Tuttavia, ciò non è bastato a far sorgere qualche preoccupazione tra gli industriali. “Detta così – spiega il vicepresidente di Confindustria, Maurizio Stirpe al Sole 24Ore – la proposta mi sembra la strada per una riduzione generalizzata degli orari di lavoro con oneri a carico della fiscalità generale. Più opportuno cominciare a riflettere sulla possibilità di fare formazione durante le ore in cui i lavoratori sono in cassa integrazione“; che è, per l’appunto, quanto propongono i Dem e la task force sull’innovazione. Vale a dire una misura da inserite nel Dl Maggio che, si legge nella relazione del gruppo, nasce dalle “necessità di garantire il distanziamento e le difficoltà di svolgere il lavoro utilizzando protezioni“, le quali “suggeriscono una riduzione sostanziale dell’orario di lavoro con i lavoratori organizzati in turni“.
Dl Maggio: R.em, fondi imprese e le altre questioni sul tavolo
L’incontro di lunedì notte ha lasciato alcuni nodi scoperti sul Dl Maggio, però sul Reddito di emergenza sembra che Pd e Italia Viva l’abbiano spuntata: non sarà affatto un reddito, bensì un contributo. La misura sarà “temporanea” (della durata di 2 mesi), non strutturale e andrà a tutelare quelle categorie che non hanno altri sostegni, come appunto il reddito di cittadinanza.
Nella fattispecie, Pd e renziani pensano a una tantum gestita dai Comuni, affatto a un’estensione del reddito di cittadinanza già presente.
Altro nodo da esaminare è quello dei fondi alle imprese.
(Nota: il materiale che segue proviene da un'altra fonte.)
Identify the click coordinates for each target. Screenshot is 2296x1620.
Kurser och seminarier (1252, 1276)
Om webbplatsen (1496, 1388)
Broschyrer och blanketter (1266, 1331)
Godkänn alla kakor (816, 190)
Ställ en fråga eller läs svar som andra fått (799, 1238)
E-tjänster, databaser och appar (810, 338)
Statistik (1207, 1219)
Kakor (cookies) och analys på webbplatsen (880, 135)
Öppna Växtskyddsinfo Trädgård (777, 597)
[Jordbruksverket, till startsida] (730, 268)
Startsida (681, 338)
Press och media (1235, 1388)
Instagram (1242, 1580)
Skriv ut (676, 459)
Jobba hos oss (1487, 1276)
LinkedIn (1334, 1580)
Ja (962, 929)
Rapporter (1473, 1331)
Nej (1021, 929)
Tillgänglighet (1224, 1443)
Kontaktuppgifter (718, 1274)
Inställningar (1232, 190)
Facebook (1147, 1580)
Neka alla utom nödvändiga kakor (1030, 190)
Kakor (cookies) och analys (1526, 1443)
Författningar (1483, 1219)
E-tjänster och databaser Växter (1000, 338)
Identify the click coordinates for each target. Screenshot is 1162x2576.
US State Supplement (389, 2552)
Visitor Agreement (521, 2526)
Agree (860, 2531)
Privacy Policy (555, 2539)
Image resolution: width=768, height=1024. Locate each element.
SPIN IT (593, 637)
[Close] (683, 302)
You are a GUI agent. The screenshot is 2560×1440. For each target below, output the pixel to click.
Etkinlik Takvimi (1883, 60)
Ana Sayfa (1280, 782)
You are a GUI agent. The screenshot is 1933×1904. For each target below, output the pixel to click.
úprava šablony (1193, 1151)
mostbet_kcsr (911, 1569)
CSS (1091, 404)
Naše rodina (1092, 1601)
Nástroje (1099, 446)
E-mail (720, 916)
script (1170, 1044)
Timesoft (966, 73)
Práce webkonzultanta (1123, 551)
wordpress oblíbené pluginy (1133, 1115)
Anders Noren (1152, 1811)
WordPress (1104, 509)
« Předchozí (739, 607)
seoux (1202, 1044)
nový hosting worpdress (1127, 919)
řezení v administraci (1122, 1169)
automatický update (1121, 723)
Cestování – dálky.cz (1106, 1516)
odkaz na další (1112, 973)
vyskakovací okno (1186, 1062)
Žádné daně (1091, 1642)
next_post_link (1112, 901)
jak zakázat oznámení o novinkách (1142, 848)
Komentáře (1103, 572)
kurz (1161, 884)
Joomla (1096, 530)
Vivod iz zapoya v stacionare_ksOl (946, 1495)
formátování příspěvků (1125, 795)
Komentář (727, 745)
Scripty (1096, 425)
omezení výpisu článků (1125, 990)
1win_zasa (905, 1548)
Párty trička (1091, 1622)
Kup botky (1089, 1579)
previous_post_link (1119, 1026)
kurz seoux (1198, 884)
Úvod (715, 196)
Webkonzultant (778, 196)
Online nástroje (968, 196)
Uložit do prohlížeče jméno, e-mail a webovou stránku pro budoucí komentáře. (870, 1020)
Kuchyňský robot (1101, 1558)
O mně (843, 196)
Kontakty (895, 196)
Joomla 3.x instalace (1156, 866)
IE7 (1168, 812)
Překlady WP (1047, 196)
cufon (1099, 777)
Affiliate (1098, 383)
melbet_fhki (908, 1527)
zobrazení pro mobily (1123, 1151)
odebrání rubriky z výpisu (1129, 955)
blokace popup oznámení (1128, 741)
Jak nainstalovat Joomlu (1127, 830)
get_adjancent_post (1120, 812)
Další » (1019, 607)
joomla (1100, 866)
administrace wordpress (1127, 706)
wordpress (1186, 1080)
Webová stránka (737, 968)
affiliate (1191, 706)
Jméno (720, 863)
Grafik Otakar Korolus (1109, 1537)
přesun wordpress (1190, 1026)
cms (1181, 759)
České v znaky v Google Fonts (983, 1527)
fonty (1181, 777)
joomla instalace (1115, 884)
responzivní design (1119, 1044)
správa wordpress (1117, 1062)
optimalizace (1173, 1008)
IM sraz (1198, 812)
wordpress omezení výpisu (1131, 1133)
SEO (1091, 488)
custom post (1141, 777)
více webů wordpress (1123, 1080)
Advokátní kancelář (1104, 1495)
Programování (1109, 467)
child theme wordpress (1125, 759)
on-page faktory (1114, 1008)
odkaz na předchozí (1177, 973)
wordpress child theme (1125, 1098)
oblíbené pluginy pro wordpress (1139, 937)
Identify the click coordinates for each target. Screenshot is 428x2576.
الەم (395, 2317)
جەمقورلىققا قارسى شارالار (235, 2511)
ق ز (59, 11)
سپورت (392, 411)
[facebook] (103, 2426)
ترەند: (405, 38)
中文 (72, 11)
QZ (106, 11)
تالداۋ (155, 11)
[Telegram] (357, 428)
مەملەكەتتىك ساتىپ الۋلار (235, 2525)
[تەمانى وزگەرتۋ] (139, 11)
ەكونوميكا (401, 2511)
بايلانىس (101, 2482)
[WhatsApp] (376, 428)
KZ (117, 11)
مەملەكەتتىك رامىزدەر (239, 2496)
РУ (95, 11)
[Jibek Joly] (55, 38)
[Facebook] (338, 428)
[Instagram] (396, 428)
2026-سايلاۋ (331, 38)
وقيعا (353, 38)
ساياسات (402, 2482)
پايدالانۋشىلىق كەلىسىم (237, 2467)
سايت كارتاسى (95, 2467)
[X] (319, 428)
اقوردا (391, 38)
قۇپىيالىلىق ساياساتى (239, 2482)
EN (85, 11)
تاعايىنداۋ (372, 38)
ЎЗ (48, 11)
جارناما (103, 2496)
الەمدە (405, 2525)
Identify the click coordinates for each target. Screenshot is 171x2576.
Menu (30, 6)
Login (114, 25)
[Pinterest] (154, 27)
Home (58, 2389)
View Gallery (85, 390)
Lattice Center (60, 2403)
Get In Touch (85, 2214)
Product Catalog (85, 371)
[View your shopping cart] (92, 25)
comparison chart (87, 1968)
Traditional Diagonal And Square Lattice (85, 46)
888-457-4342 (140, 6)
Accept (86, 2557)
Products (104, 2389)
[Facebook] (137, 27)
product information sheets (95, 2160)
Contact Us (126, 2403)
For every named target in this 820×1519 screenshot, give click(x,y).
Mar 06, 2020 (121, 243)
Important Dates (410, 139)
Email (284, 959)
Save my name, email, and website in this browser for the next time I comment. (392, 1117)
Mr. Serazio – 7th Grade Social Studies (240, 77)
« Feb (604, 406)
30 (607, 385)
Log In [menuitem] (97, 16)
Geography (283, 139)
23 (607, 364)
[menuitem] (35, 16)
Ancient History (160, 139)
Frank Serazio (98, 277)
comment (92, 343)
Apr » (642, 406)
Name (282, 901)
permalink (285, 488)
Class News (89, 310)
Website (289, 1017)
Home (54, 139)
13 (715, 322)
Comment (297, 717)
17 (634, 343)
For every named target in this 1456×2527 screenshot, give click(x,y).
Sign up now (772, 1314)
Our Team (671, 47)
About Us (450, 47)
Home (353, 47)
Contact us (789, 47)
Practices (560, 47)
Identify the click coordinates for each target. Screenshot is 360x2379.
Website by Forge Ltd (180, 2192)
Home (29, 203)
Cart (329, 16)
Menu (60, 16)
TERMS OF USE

Italia Viva è contraria a qualsiasi ricapitalizzazione attraverso l’intervento pubblico, cioè a un ruolo investitore dello Stato: aiuti sì – fanno sapere i renziani – ma senza che lo Stato diventi una presenza ingombrante.
Le altre questioni scoperte del Dl Maggio riguardano l‘assegno di emergenza per i figli under-14 e la regolarizzazione dei lavoratori immigrati già impiegati in agricoltura, con le opposizioni che promettono barricate e parti cospicue della maggioranza che, invece, sostengono la rilevanza di una sanatoria proprio per impedire la concorrenza al ribasso dei salari tra italiani e stranieri e per frenare il sommerso delle mafie.
Riguardo ai 55 miliardi di contributi a fondo perduto e sostegno alla PMI, su cui il parlamento ha già dato via libera, una parte (20 miliardi) andranno a sostenere l‘estensione della cassa integrazione (fino a ottobre) e il bonus 800 euro per i lavoratori autonomi; il resto sarà impiegato per pagare i debiti verso le imprese, per interventi in sostegno del turismo, per le spese sanitarie (3 miliardi) e per altri finanziamenti destinati agli enti locali (ulteriori 3 miliardi).